Today, the Crete Boom lies derelict between the Quay and Belleek Woods, and has become so much a part of the Ballina skyline as to go unnoticed by the local population. Over the years, hundreds of Ballina youngsters had practised their diving and swimming skills off the old wreck; it was once used – until discovered by Fisheries inspectors – as a storage place for the illegal nets of resourceful poachers; and it provided a home for hundreds of eels. But it no longer exudes the air of mystery and the aura with which it first made its entrance into Mayo waters.
The Crete Boom’s origins go back to the Great War, which had led to a scarcity of ship-making steel and a crisis for the British government, which badly needed vessels for maritime trade. It was decided that in the absence of steel, a fleet would be built of concrete, bringing hopes for advantages in time and cost. And so work started at specially prepared sites across Britain to build 154 concrete ships, at a then huge cost of £4 million.
However, plans soon went awry. It was discovered that the programme would need the input of highly skilled craftsmen, the number of which had been greatly depleted by the demands of war. In addition, construction costs were far higher than had been envisaged – a concrete barge costed twice as much as its steel equivalent. The end of the war in 1918 signalled the end of the experiment, most of the orders were cancelled, with work continuing only on those vessels that were near to completion.

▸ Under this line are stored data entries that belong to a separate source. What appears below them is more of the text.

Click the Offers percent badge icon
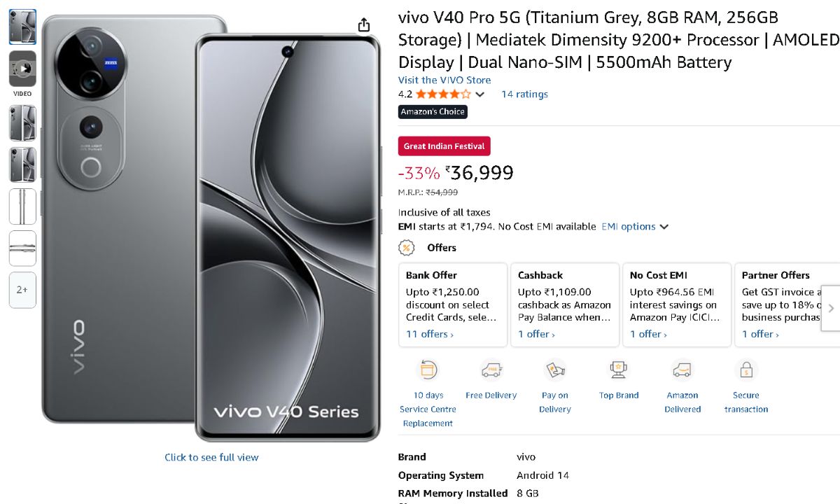The height and width of the screenshot is (504, 840). (406, 248)
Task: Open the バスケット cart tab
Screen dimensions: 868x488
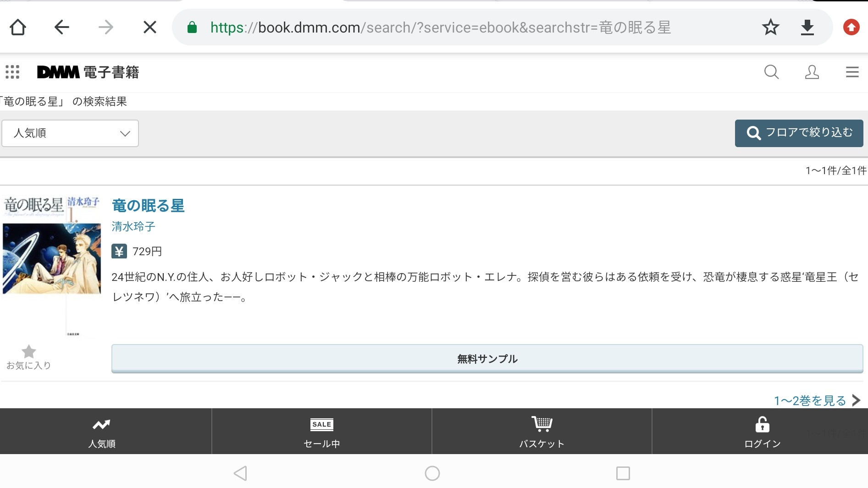Action: [542, 432]
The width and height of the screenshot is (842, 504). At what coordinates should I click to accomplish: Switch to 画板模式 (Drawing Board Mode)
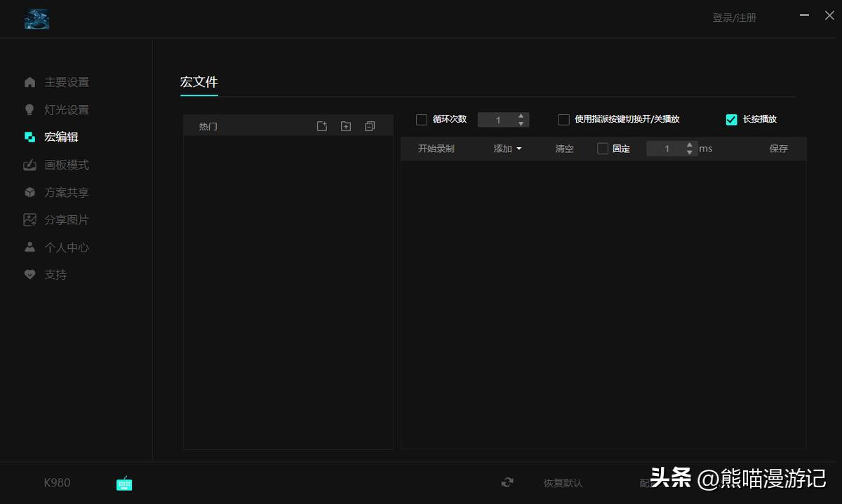(x=67, y=164)
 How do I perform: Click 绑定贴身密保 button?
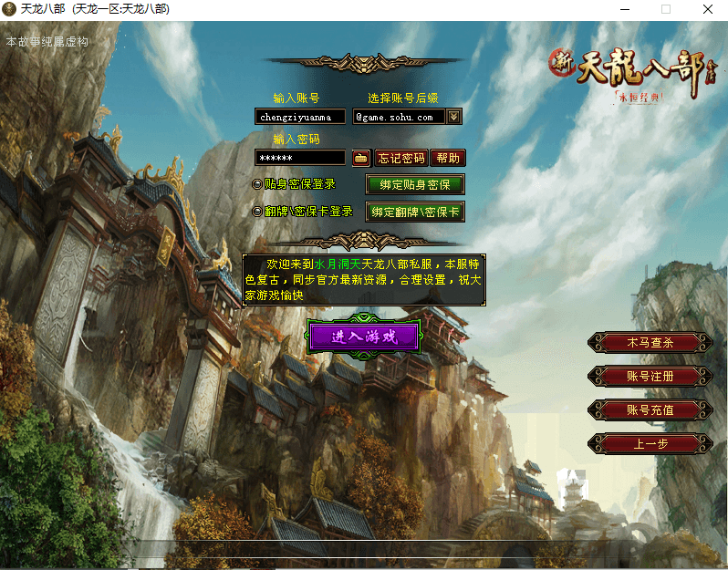pyautogui.click(x=414, y=184)
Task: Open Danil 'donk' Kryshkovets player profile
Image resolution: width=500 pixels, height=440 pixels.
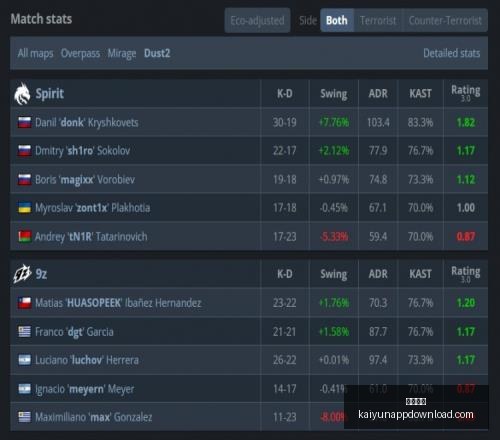Action: (87, 123)
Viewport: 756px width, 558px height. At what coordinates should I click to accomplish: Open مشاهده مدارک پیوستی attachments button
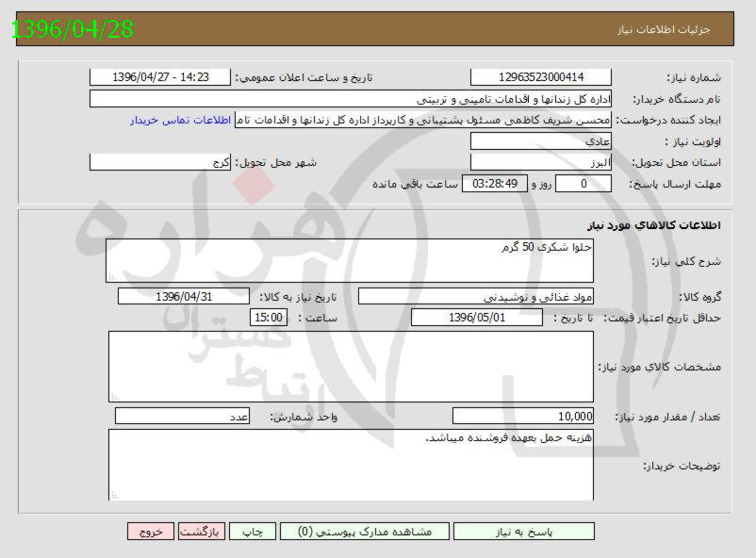(x=364, y=532)
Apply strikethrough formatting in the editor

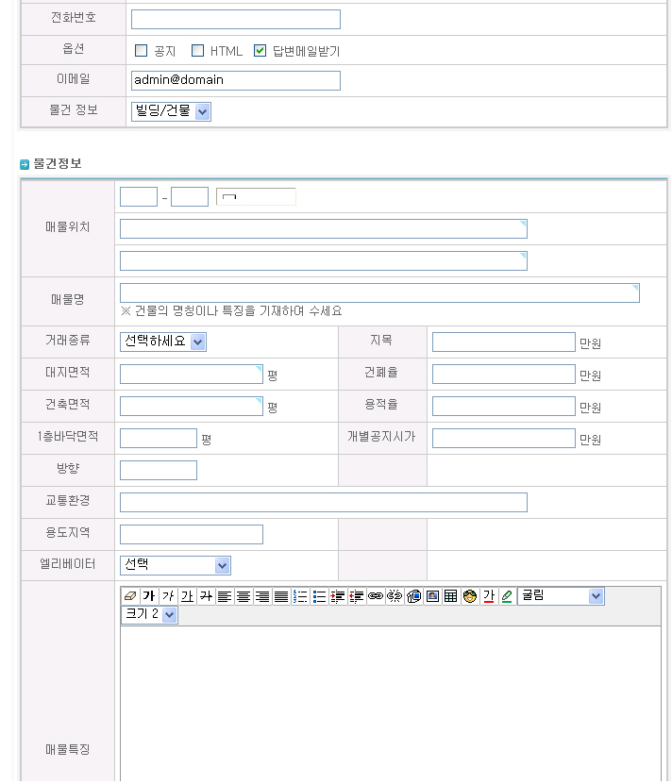pyautogui.click(x=206, y=596)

Among the latter was the Crete Boom, which was launched in Sussex in 1919, too late to participate in the wartime service, but yet suitable for cargo work on the north sea. When its owners finally went out of business shortly afterwards, the Crete Boom was dismantled and stripped of its metal content, leaving only the unsightly concrete hulk.

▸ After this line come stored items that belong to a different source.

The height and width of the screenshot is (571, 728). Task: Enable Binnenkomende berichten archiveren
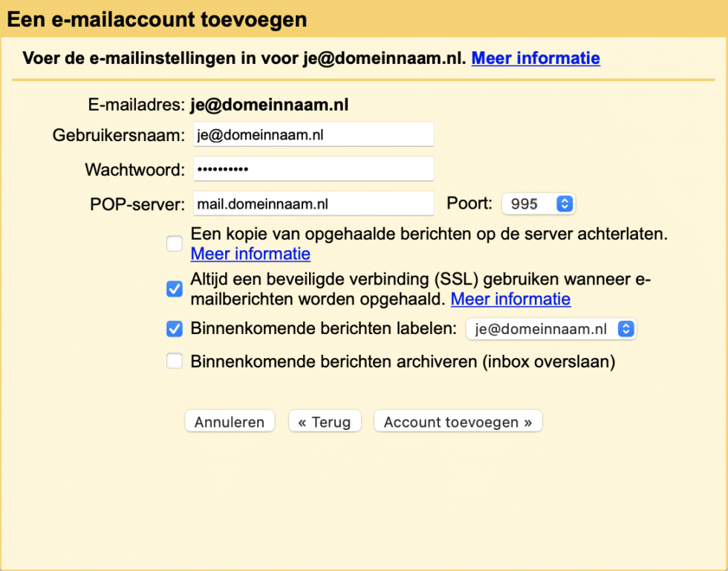pyautogui.click(x=174, y=362)
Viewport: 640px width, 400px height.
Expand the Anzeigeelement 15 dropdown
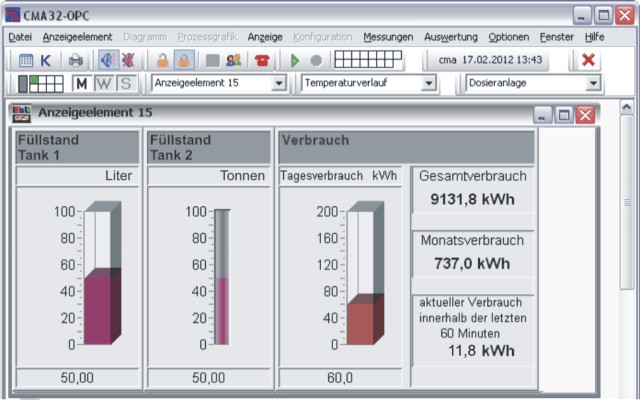(x=278, y=83)
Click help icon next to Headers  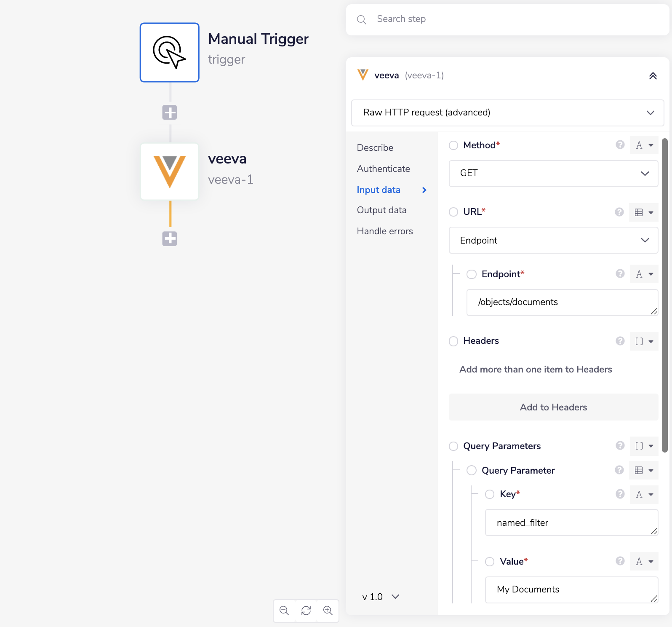(620, 341)
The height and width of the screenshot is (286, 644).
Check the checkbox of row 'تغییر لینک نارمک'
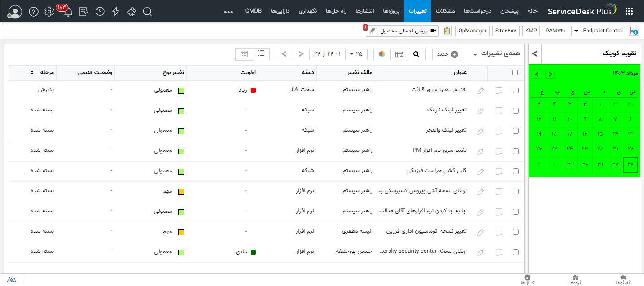click(516, 110)
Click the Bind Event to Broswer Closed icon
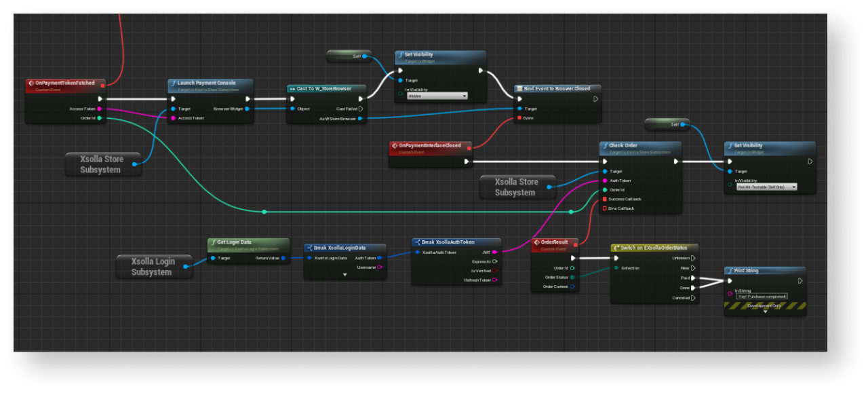Viewport: 868px width, 393px height. pyautogui.click(x=519, y=88)
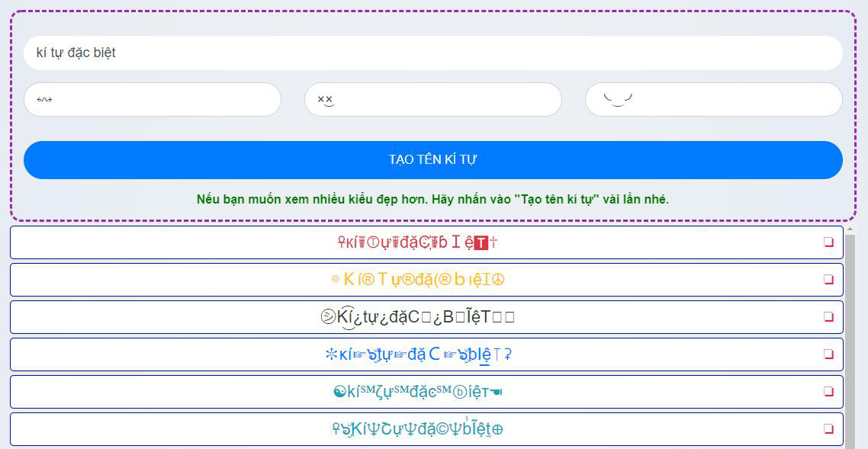The width and height of the screenshot is (868, 449).
Task: Click the copy icon for the blue ✻ name
Action: (828, 354)
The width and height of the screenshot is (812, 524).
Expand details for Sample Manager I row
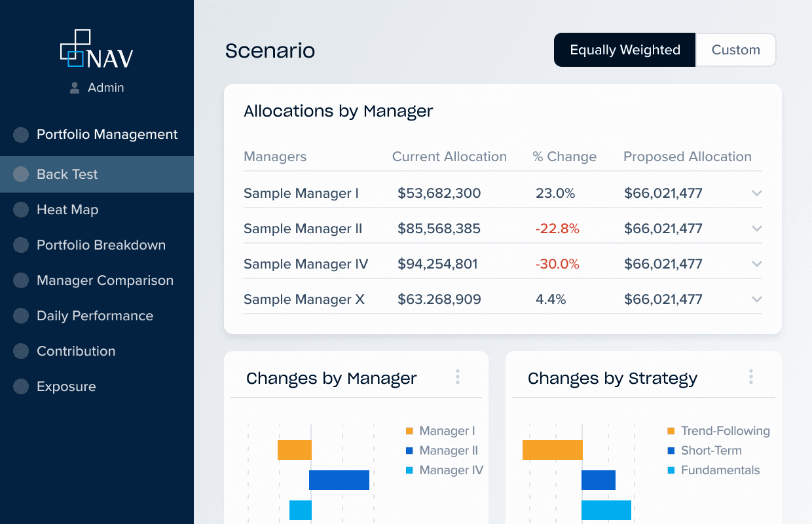(x=757, y=193)
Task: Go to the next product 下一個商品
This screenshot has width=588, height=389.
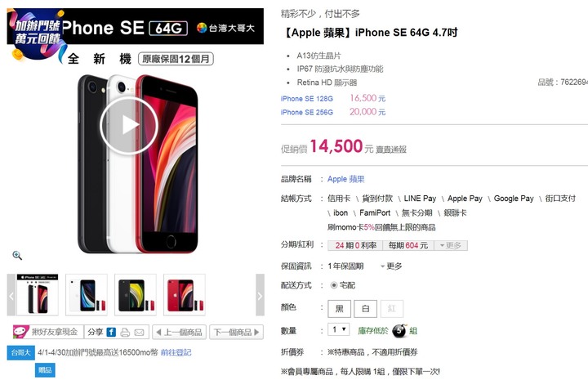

It was then that the Ballina Harbour Commissioners entered the scene. They purchased the ship, with a number of other wrecks, from the British authorities. The intention was to sink them at the mouth of the river Moy where they would form a sand barrier.
However, just as its final destination was in sight, the Crete Boom was to fall foul of the surging western seas. When it was limped into the Quay, it was found to be taking on water. Ballina Fire Brigade tried without success to pump out the vessel. Fearing that the ship was about to sink and block the quay, the harbour master, Eddie Melvin, ordered that it be towed out to the middle of the river. There, the Crete Boom settled on the bottom, where it remained for 40 years.
But its travels were not quite over. By the mid ’70s, the old wreck was seen to be a hazard, creating a build up of silt and interfering with salmon flows. The ship was cleaned of its accumulated sludge of four decades and, on March 16, 1974, on a high morning tide, the Crete Boom was lifted from the mud and towed the short distance to where it lies today.